Task instructions
Find the string "agent" in the entries and copy each line that has it.

Data records
◇ ◇ ◇ ◇ ◇ ◇ ◇

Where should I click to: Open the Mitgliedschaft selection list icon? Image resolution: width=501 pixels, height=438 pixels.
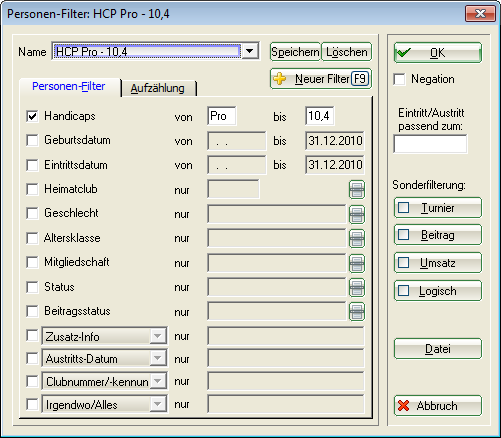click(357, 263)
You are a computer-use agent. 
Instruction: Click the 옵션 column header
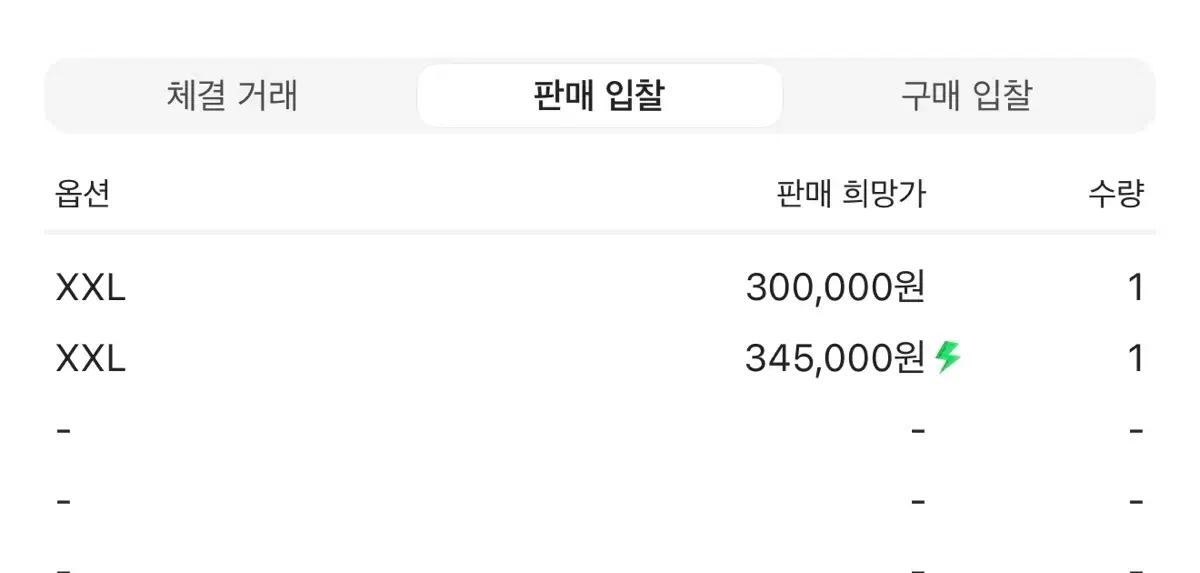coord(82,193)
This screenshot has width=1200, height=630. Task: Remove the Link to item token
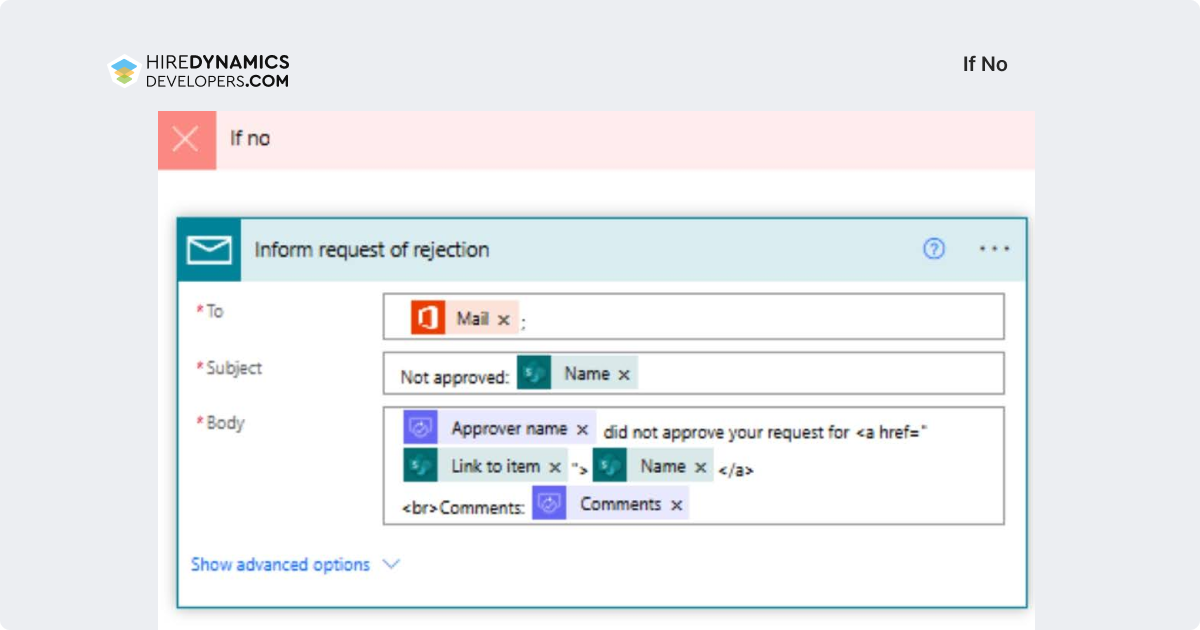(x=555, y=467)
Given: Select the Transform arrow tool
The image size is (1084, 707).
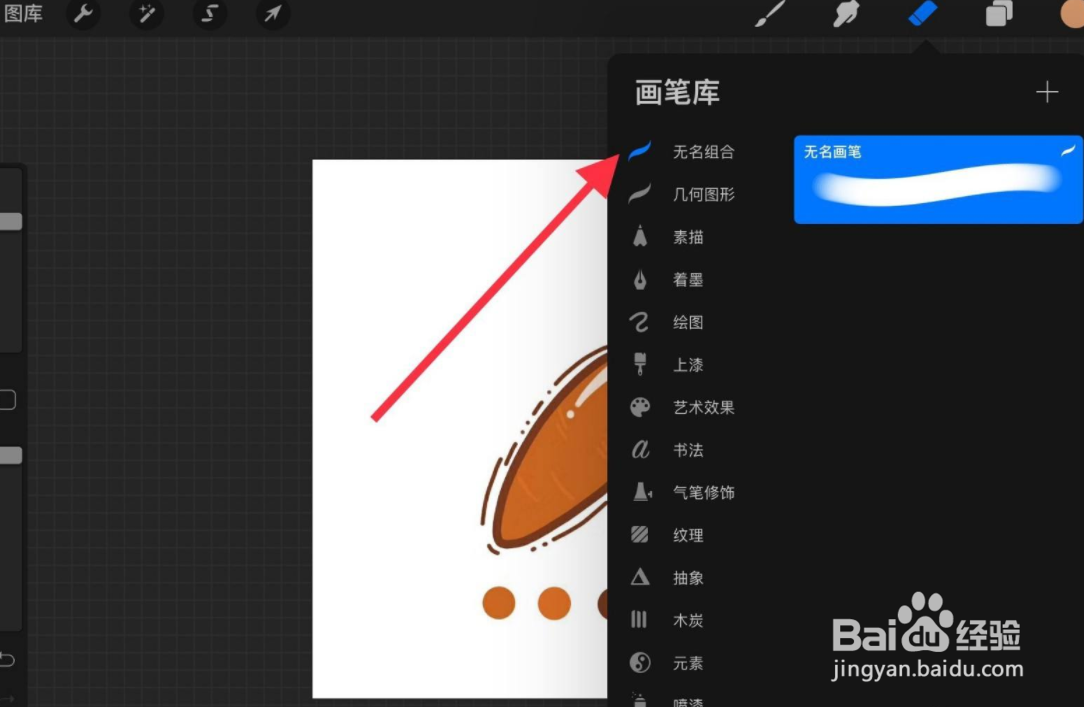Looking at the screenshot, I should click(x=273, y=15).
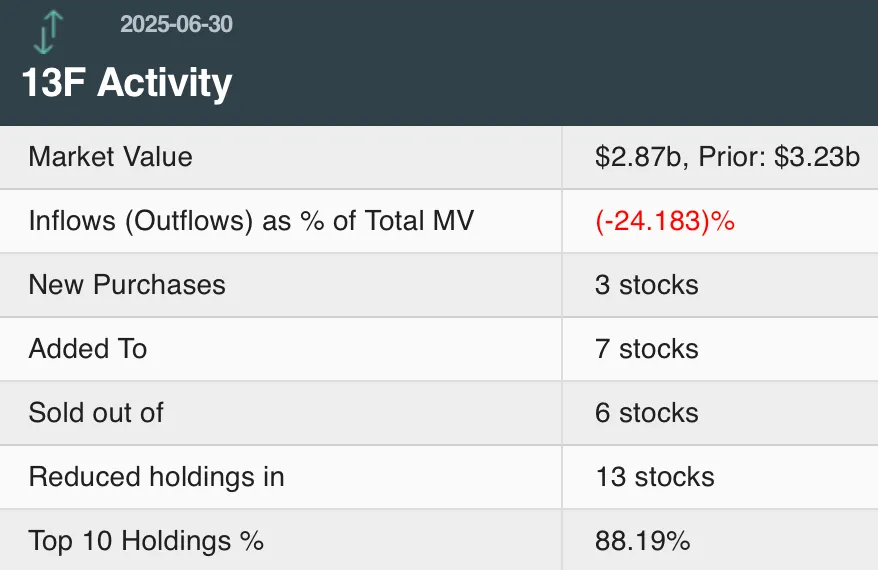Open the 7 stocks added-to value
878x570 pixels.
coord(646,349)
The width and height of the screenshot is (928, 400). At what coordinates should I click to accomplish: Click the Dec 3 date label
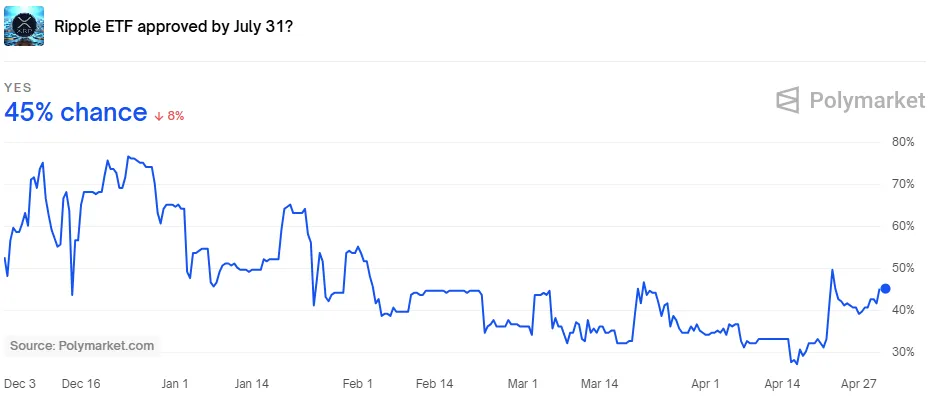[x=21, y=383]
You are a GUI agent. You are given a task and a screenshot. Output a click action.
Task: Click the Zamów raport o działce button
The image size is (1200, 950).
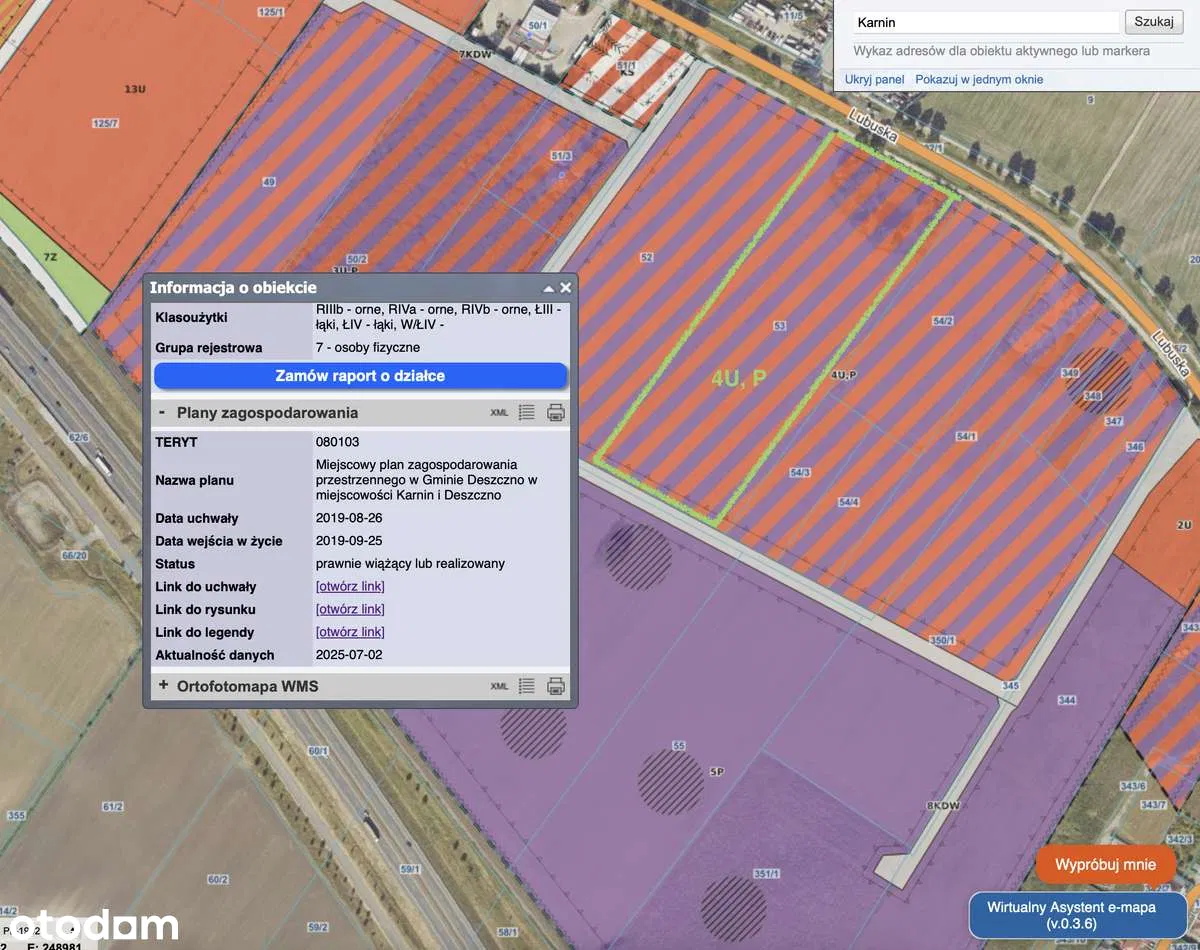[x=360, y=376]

◇ ◇ ◇ ◇ ◇ ◇ ◇

Output
You are a computer-use agent. 
You are a GUI agent. You are given a task and a screenshot. Output a click action.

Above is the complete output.